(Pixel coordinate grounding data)
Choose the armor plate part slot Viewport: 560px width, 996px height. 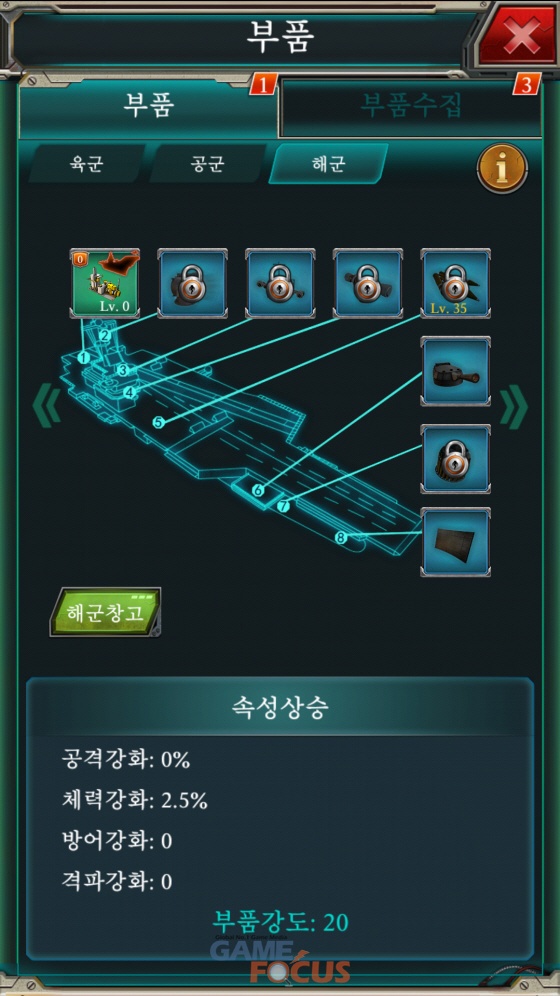[455, 542]
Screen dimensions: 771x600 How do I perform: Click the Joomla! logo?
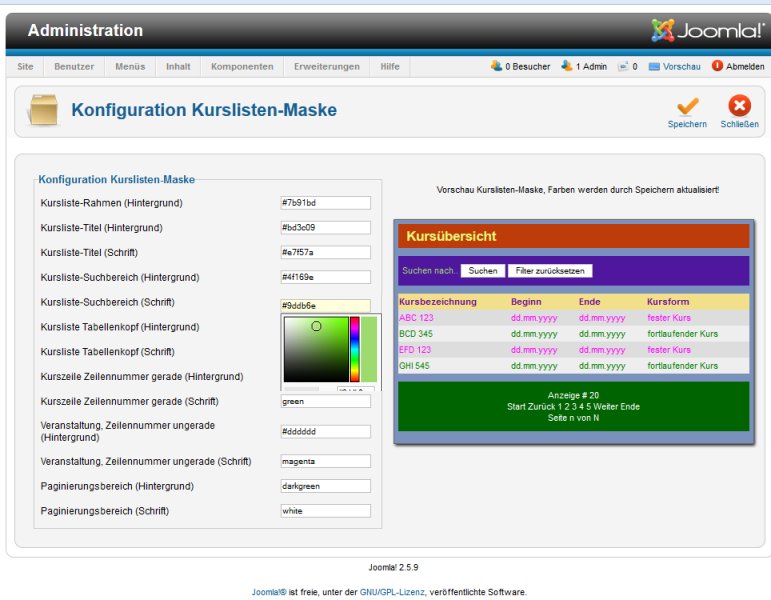pyautogui.click(x=707, y=30)
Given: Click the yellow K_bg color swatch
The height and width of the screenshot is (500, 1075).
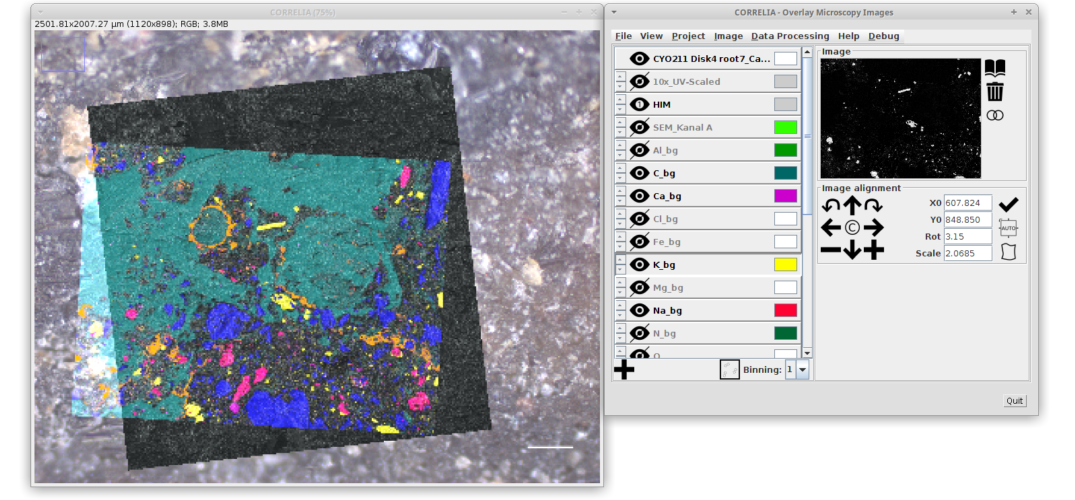Looking at the screenshot, I should (785, 265).
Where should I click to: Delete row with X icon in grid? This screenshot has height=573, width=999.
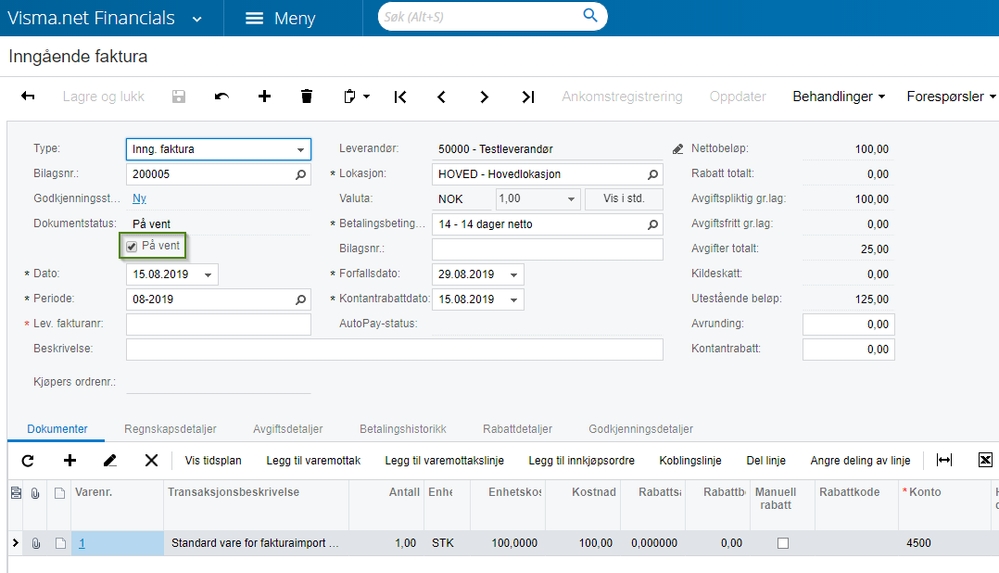pos(151,460)
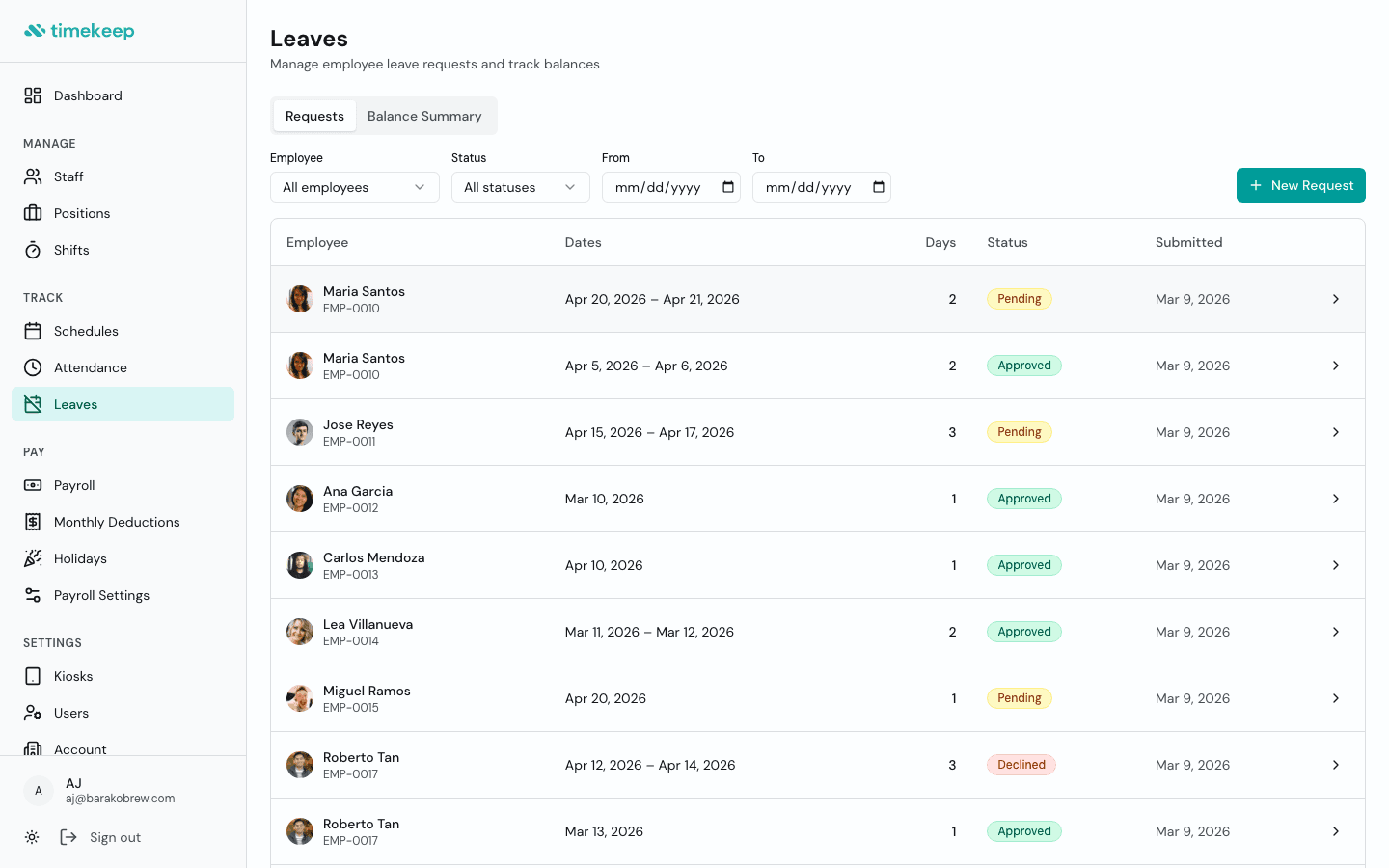Open the 'All statuses' filter dropdown
Viewport: 1389px width, 868px height.
coord(520,187)
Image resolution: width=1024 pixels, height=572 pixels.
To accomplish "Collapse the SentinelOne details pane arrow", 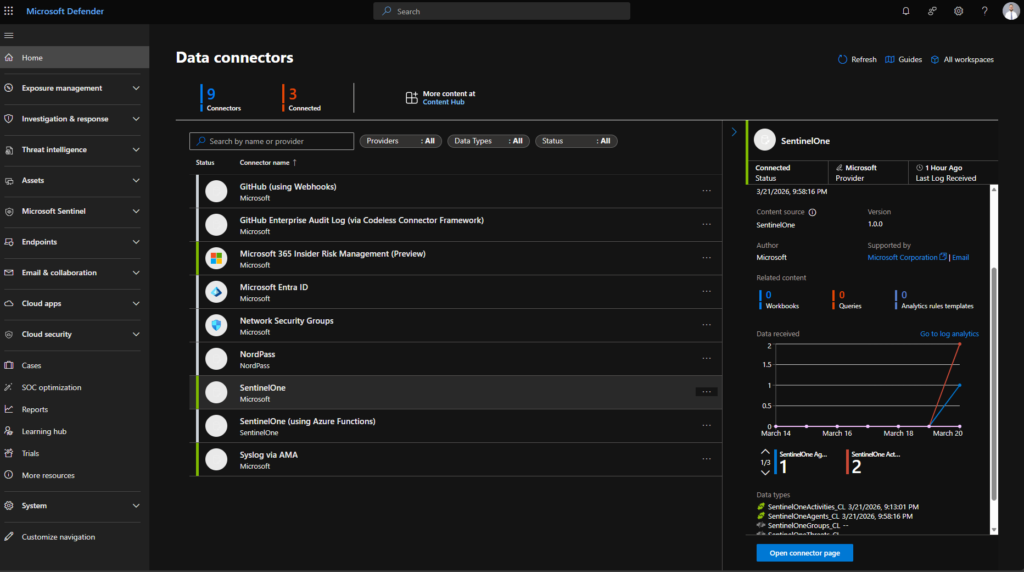I will [734, 131].
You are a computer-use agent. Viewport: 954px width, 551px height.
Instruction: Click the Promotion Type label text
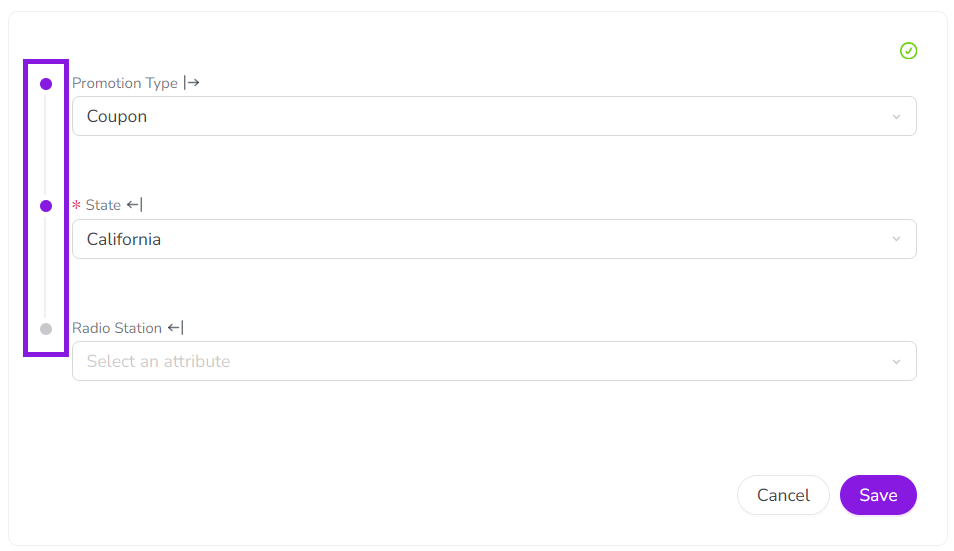coord(125,83)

Work to complete: Please copy exactly the lines from the one containing "You are a computer-use" through the last line of the records above, both included, and leave out any pictures.

Answer:
You are a computer-use agent. Viewport: 954px width, 551px height.
Instruction: Click the Promotion Type label text
coord(125,83)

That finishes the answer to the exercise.